ATTENDU que l’article 50 B) du Règlement dispose que « [s]i l’acte d’accusation modifié contient de nouveaux chefs d’accusation et si l’accusé a déjà comparu devant … une Chambre de première instance …, une seconde comparution aura lieu dès que possible pour permettre à l’accusé de plaider coupable ou non coupable pour les nouveaux chefs d’accusation »,

ATTENDU que l’article 50 C) du Règlement dispose que « [l]’accusé disposera d’un nouveau délai de trente jours pour soulever, en vertu de l’article 72, des exceptions préjudicielles pour les nouveaux chefs d’accusation »,

EN APPLICATION des articles 50 et 65 ter du Règlement,

DÉCIDONS ce qui suit :

    1. L’Accusation est autorisée à introduire les modifications proposées dans l’Acte d’accusation actuel, à l’exception de l’insertion proposée du paragraphe 38.2 d), et doit déposer l’Acte d’accusation modifié dans les sept jours suivant la date de la présente décision ;

    2. Afin de permettre à l’Accusé de plaider coupable ou non coupable pour les deux nouveaux chefs qui figureront dans l’Acte d’accusation modifié, une nouvelle comparution se tiendra le mardi 5 avril 2005 à 16 heures ;

    3. L’Accusé disposera d’un délai de trente jours à compter de la date de dépôt de l’Acte d’accusation modifié pour déposer toute exception préjudicielle en ce qui concerne les nouveaux chefs d’accusation.

 

Fait en anglais et en français, la version en anglais faisant foi.

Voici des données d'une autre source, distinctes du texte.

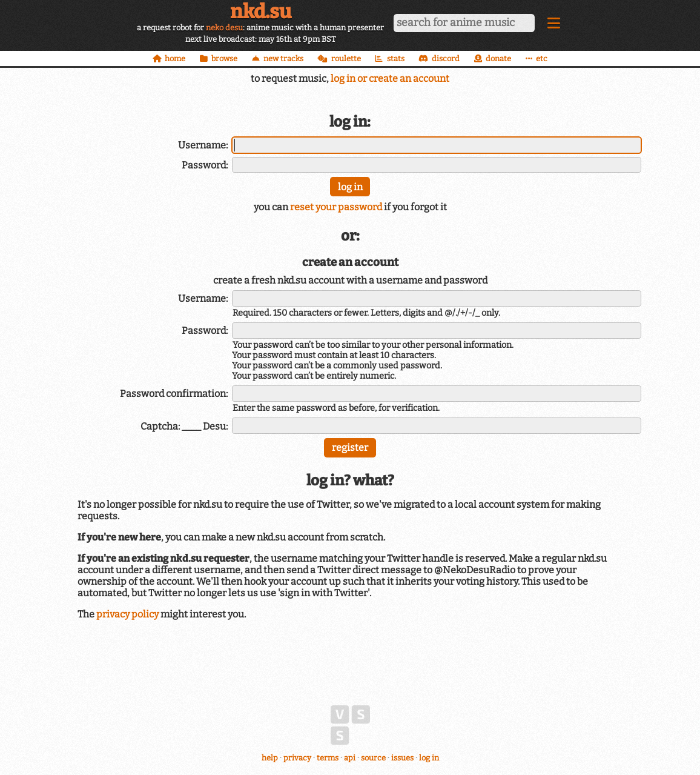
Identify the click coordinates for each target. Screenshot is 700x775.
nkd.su (260, 12)
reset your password (336, 207)
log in (429, 757)
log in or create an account (390, 78)
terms (328, 757)
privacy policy (127, 614)
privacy (297, 757)
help (269, 757)
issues (402, 757)
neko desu (224, 27)
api (349, 757)
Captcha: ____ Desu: (184, 426)
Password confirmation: (174, 393)
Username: (203, 145)
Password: (205, 165)
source (373, 757)
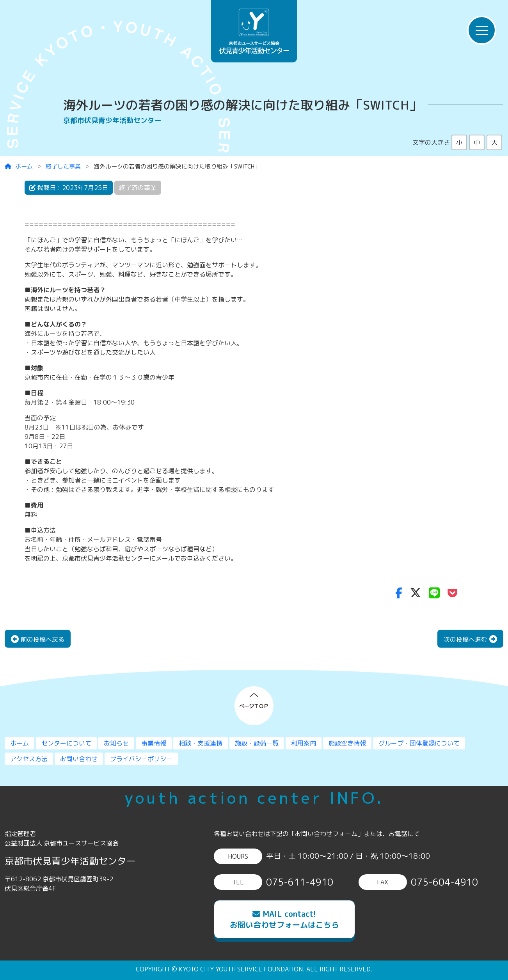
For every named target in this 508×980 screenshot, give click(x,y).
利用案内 (304, 743)
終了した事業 (63, 166)
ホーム (19, 166)
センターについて (66, 743)
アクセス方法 (29, 759)
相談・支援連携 (201, 743)
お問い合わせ (79, 759)
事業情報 (154, 743)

Le Juge de la mise en état
______________
Iain Bonomy

Le 24 mars 2005
La Haye (Pays-Bas)

[Sceau du Tribunal]


1. Voir, par exemple, Le Procureur c/ Sefer Halilovic, affaire n° IT-01-48-PT, Décision relative à la requête de l’Accusation aux fins d’autorisation de modifier l’acte d’accusation, 17 décembre 2004 (la « Décision Halilovic »), par. 22 ; Le Procureur c/ Radoslav Brdjanin et Momir Talic, affaire n° IT-99-36-PT, Décision relative à la forme du nouvel acte d’accusation modifié et à la requête de l’Accusation aux fins de modification dudit acte, 26 juin 2001 (la « Décision Brdjanin et Talic relative à la forme de l’acte d’accusation »), par. 50.
2. Le Procureur c/ Zeljko Me[j]akic et consorts, affaire n° IT-02-65-PT, Décision relative à l’acte d’accusation conjoint, 21 novembre 2002 (la « Décision Mejakic »), p. 3.
3. Le Procureur c/ Radoslav Brdjanin et Momir Talic, Décision relative au dépôt de répliques, 7 juin 2001 (la « Décision Brdjanin et Talic relative aux répliques »), par. 3.
4. Décision Halilovic, voir note 1 ci-dessus, par. 23.
5. Décision Halilovic, voir note 1 ci-dessus, par. 30.